Only five years ago, the progressive political blogosphere was still predominately a gathering place for amateur (that is, unpaid or barely paid) journalists and activists unattached to existing media companies and advocacy organizations. Those days are almost completely over. Now, the progressive blogosphere is almost entirely professionalized, and inextricably linked to existing media companies and advocacy organizations.
This transformation has been brought about by three developments (fellow bloggers, please forgive me in advance if I fail to mention your or your blog as an example):
- Established media companies and advocacy organizations hiring bloggers to blog, full-time: The Washington Post, New York Times, Politico, Center for American Progress, Salon, CQ, Atlantic, Washington Monthly, the American Independent News Network, and more have all hired hired bloggers to blog, full-time. Many of these bloggers, such as fivethirtyeight, Unclaimed Territory, or the Carpetbagger Report, operated their blogs independently of any established organization, and were key hubs in the "amateur" or "independent" progressive blogosphere. Now, those bloggers do pretty much the same thing they did before, they just (quite understandably) do it for a much better salary from an established organization.
- Previously "amateur" progressive blogs became professional operations: Another trend, less common than the first, has been for blogs like Daily Kos, Fire Dog Lake and Talking Points Memo to transform themselves from hobbies into professional media outlets and / or activist organizations. These blogs have increased their revenue stream to the point where they can hire multiple full-time staff.
- Bloggers translate blogging into consulting and advocacy work: Many bloggers have also found a way to make a living by combining their blogging with blog-friendly advocacy and consulting work. This is actually the path I am currently following, as are, I believe, Oliver Willis, Atrios, Jerome Armstrong, and more. This involves finding part-time or full time work in politics that is conducive to still maintaining a full-time blog (which also generates a part-time income).

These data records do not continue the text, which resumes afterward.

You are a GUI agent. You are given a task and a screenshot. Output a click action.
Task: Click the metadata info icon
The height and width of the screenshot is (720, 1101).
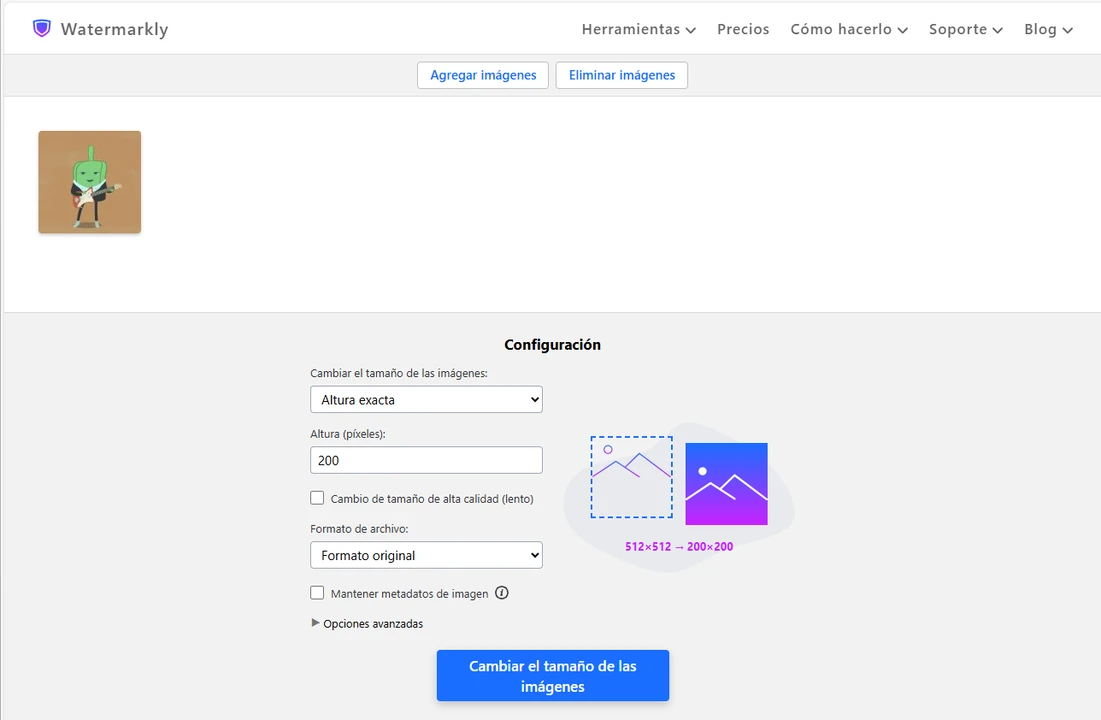coord(502,593)
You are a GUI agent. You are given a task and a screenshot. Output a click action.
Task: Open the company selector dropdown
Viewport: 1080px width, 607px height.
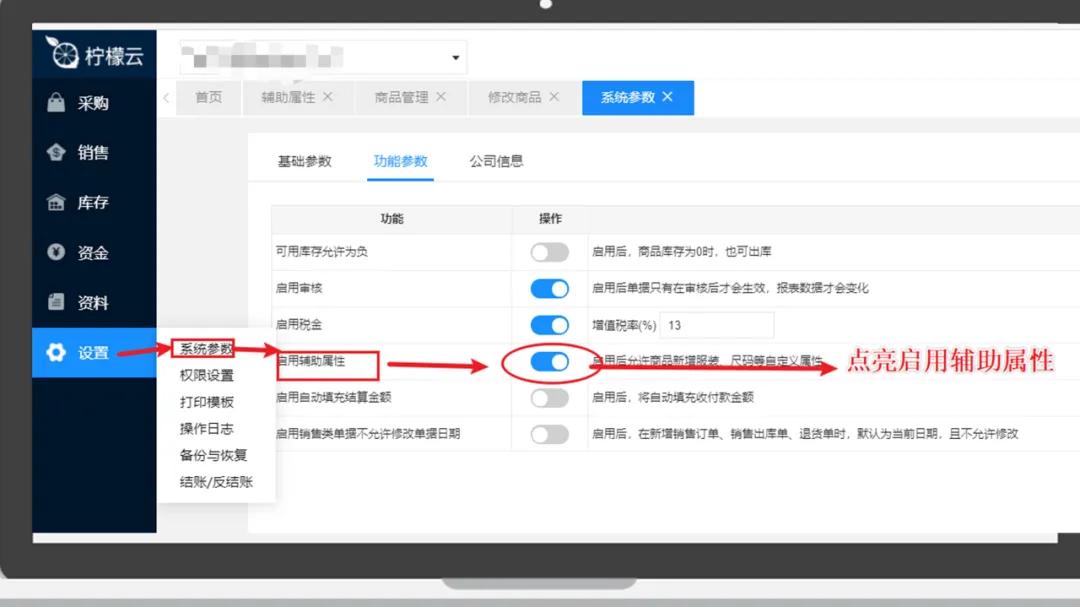[x=455, y=56]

Add up all three of these paths, not even to mention the emergence of the utterly dominant Huffington Post, and the progressive political blogosphere is now both thoroughly professionalized and integrated into the progressive media an political ecosystem.
That didn't take very long. The progressive blogosphere really first emerged onto the political scene in late 2002 over fights like the run up to Iraq, the 2003 Democratic primaries, and Trent Lott's comments at Strom Thurmond's 100th birthday party. In less than eight years, it went from a loosely knit, rag-tag network of amateur outsiders into a fixture in the world of professional political advocacy and media.

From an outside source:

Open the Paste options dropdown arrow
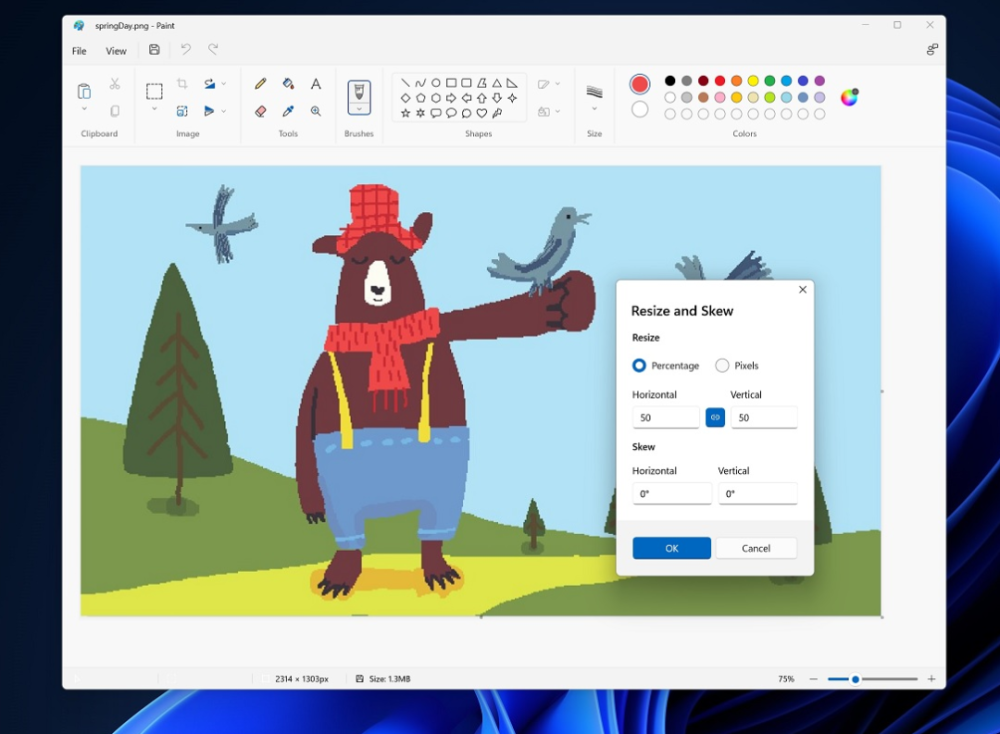click(x=84, y=110)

I want to make it clear that I know there are still "amateur" independent blogs around. Also, I do not begrudge a single person for taking any of these various routes to professionalism. Hell, I have wanted to be a professional blogger since Kos first began selling ads in late 2003. I am simply describing a trend that has, quite obviously, been underway for years now. In fact, my first post ever at Open Left was on this very subject).
It was, really, inevitable. Avant-garde, "outsider" developments which prove to have real support are invariably co-opted by any successful, institutional establishment. At the same time, these avant-garde movements are often willing to be co-opted, since established institutions usually have vastly greater resources than the independent, shoestring distribution networks of the avant-garde. Before I became a blogger, I was an ABD graduate student in English, and I was going to write my dissertation about this phenomenon in 20th century American poetry. I am quite thrilled that instead of writing that dissertation, I was able to participate in a real-life example of it.
Anyway, kudos to Nate Silver, and RIP to the amateur progressive blogosphere. It provided a regular feeling of revolutionary ecstasy while it lasted, but there was no way it could last very long. It was a transitional period into a new media and political paradigm, not a new paradigm unto itself.